Dataset entries:
========================

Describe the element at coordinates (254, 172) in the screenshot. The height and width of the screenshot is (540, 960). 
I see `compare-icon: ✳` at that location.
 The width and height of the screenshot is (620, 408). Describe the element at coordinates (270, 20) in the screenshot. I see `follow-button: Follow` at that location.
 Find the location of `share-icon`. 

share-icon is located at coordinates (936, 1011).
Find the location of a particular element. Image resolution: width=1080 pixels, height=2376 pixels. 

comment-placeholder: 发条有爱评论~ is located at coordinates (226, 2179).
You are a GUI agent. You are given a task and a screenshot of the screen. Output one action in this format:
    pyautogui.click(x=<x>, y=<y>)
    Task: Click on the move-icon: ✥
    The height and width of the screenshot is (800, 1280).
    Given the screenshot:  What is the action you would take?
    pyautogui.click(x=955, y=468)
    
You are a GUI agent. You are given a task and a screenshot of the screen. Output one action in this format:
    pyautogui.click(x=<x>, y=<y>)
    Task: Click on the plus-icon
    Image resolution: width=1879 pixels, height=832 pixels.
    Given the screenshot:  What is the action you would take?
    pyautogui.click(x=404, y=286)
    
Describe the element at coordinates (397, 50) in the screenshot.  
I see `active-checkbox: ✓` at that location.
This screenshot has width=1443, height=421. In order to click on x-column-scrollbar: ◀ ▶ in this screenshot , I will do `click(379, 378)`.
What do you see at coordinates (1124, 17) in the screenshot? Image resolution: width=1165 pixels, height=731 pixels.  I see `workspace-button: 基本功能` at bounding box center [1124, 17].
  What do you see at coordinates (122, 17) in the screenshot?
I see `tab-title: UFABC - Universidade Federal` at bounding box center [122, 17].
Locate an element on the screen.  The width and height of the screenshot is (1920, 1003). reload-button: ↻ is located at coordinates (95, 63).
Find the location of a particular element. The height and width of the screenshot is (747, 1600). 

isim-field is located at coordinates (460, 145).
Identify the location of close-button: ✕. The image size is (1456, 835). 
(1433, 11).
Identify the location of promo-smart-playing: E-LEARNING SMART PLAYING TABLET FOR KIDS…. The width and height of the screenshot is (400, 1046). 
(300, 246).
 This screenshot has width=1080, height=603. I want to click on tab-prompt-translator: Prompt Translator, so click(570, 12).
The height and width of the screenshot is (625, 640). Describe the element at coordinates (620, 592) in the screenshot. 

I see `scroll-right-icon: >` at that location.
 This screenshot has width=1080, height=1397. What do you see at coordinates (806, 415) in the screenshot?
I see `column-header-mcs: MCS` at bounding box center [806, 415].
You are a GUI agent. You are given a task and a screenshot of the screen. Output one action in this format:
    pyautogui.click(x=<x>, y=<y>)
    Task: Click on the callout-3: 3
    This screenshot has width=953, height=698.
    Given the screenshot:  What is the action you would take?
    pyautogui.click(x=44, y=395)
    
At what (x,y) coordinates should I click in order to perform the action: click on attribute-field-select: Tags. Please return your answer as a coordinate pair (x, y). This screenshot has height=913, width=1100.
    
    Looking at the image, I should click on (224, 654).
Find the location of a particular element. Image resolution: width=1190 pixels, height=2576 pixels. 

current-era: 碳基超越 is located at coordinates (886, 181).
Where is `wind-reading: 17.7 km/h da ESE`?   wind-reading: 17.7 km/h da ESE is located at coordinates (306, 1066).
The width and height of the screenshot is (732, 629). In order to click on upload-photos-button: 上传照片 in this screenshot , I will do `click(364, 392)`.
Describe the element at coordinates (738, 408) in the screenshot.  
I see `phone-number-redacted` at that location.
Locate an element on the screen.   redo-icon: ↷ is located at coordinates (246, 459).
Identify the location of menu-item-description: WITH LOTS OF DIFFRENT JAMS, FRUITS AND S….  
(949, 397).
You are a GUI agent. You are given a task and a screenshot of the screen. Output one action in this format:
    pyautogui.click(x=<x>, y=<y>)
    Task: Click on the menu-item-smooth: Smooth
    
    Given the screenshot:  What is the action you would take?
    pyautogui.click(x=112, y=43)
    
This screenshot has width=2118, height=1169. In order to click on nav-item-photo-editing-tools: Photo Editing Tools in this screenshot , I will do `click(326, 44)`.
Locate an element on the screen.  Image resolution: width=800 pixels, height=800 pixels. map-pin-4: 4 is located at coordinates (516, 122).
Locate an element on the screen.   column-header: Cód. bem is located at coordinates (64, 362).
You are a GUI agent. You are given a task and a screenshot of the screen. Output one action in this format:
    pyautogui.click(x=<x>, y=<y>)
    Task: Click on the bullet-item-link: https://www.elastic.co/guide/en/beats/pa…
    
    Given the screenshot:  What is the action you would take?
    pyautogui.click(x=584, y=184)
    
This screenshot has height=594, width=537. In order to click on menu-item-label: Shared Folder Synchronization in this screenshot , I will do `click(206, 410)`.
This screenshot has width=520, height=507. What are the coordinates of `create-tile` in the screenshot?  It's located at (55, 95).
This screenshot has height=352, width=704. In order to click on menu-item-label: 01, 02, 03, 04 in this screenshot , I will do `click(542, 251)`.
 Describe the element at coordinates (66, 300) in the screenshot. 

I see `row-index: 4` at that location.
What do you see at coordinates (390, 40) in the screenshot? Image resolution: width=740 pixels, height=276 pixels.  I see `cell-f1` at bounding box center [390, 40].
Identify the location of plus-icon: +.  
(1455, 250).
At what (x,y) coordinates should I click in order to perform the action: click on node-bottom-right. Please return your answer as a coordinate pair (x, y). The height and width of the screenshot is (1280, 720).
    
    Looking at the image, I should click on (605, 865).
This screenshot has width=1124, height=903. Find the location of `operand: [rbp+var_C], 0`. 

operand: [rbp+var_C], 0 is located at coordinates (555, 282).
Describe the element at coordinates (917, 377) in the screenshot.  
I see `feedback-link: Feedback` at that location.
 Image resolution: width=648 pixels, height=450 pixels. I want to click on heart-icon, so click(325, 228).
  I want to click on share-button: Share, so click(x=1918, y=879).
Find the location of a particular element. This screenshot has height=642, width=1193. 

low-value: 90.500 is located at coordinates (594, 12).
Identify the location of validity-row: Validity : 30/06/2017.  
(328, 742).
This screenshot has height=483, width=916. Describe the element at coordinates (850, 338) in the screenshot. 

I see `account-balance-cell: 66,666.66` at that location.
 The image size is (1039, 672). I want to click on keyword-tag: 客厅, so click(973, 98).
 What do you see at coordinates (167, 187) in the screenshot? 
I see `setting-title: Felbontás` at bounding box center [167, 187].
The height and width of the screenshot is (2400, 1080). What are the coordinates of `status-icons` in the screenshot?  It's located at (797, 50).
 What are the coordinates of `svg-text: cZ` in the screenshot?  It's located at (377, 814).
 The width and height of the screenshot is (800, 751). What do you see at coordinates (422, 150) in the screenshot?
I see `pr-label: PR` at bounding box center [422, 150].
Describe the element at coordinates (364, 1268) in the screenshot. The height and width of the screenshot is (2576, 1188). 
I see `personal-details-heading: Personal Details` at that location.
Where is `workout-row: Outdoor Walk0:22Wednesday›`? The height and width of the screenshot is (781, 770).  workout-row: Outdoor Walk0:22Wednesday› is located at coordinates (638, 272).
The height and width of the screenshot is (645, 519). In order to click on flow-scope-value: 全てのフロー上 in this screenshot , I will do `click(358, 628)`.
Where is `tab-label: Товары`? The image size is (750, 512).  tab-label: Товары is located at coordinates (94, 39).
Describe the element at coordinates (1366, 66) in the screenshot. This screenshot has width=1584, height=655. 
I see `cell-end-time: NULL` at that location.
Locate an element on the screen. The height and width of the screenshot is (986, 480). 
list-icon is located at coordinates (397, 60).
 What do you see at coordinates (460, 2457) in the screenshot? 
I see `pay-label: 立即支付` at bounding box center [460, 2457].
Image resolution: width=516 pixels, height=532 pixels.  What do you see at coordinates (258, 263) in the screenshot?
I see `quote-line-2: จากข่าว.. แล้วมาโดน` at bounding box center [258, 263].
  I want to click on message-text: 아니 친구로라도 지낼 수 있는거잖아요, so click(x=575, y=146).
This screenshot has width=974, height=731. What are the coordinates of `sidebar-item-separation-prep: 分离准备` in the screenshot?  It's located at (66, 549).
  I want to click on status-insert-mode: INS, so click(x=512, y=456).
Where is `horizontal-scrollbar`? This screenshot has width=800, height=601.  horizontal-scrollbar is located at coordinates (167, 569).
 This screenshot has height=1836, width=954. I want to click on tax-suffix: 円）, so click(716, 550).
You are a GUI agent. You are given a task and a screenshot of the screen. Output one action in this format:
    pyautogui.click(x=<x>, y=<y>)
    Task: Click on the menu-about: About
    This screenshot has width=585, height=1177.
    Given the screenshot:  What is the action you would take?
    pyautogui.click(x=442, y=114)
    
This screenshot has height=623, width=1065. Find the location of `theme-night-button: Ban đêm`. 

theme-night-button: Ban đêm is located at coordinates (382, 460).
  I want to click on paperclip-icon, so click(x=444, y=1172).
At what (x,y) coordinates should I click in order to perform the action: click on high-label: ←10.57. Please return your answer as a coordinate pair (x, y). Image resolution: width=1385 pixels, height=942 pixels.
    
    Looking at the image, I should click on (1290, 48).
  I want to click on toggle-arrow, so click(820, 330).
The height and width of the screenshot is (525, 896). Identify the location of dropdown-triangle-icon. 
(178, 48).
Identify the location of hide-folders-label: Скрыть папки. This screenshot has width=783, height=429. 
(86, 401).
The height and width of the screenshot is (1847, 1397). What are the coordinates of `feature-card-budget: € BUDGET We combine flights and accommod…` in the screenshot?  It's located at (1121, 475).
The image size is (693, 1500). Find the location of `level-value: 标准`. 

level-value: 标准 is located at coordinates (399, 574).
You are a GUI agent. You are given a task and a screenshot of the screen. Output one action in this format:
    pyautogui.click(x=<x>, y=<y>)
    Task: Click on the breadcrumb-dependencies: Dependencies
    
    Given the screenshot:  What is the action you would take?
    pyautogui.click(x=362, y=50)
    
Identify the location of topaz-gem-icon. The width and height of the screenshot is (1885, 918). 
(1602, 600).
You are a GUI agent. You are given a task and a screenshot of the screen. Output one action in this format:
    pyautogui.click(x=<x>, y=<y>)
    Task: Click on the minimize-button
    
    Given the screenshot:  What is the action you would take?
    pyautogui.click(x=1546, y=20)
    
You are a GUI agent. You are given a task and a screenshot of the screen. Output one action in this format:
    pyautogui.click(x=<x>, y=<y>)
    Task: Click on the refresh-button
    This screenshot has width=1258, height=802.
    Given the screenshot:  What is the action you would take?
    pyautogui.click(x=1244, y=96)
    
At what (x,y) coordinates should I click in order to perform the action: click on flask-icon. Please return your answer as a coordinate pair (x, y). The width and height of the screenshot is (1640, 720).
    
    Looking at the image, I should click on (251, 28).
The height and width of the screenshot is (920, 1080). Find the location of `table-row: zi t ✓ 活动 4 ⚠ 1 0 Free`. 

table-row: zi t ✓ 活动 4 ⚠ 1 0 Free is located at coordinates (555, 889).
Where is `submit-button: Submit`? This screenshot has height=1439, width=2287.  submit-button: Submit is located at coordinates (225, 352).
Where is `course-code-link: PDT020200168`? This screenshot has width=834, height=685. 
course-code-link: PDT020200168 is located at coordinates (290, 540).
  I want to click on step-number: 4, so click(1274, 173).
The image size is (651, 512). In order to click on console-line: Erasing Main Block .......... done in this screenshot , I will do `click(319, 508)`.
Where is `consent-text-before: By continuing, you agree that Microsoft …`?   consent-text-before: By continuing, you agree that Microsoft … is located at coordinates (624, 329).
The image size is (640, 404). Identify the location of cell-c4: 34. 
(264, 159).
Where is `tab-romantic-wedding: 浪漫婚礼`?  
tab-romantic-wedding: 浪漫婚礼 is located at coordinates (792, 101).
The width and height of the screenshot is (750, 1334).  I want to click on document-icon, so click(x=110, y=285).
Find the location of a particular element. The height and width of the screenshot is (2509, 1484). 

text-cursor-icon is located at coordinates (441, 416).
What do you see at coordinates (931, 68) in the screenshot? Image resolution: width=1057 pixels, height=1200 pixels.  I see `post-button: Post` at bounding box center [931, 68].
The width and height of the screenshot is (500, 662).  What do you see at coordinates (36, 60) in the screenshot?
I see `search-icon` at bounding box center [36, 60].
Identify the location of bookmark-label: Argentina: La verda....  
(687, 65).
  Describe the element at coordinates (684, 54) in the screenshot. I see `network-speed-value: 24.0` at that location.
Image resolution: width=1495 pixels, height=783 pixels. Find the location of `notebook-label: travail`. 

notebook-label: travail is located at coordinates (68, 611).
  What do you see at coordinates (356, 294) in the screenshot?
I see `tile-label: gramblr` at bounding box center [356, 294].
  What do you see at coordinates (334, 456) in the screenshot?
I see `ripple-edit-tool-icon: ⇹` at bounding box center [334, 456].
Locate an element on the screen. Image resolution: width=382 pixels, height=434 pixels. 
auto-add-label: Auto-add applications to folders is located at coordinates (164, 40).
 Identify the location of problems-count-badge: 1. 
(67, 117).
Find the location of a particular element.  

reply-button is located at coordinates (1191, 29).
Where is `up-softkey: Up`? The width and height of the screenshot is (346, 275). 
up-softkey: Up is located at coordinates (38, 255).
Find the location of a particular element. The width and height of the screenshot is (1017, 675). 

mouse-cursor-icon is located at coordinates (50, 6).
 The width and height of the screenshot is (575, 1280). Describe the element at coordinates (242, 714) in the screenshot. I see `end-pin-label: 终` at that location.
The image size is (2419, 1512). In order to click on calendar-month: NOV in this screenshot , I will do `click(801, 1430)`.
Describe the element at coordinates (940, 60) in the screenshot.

========================

§ **ACTIVITY**: Render the listing lines from the one containing "What do you see at coordinates (460, 2457)" through the one containing "This screenshot has height=1836, width=954." as a numbered list, omitting blank lines.

§ **OUTPUT BELOW**:
1.  What do you see at coordinates (460, 2457) in the screenshot? 
2. I see `pay-label: 立即支付` at bounding box center [460, 2457].
3. Image resolution: width=516 pixels, height=532 pixels.  What do you see at coordinates (258, 263) in the screenshot?
4. I see `quote-line-2: จากข่าว.. แล้วมาโดน` at bounding box center [258, 263].
5.   I want to click on message-text: 아니 친구로라도 지낼 수 있는거잖아요, so click(x=575, y=146).
6. This screenshot has width=974, height=731. What are the coordinates of `sidebar-item-separation-prep: 分离准备` in the screenshot?  It's located at (66, 549).
7.   I want to click on status-insert-mode: INS, so click(x=512, y=456).
8. Where is `horizontal-scrollbar`? This screenshot has width=800, height=601.  horizontal-scrollbar is located at coordinates (167, 569).
9.  This screenshot has height=1836, width=954. I want to click on tax-suffix: 円）, so click(716, 550).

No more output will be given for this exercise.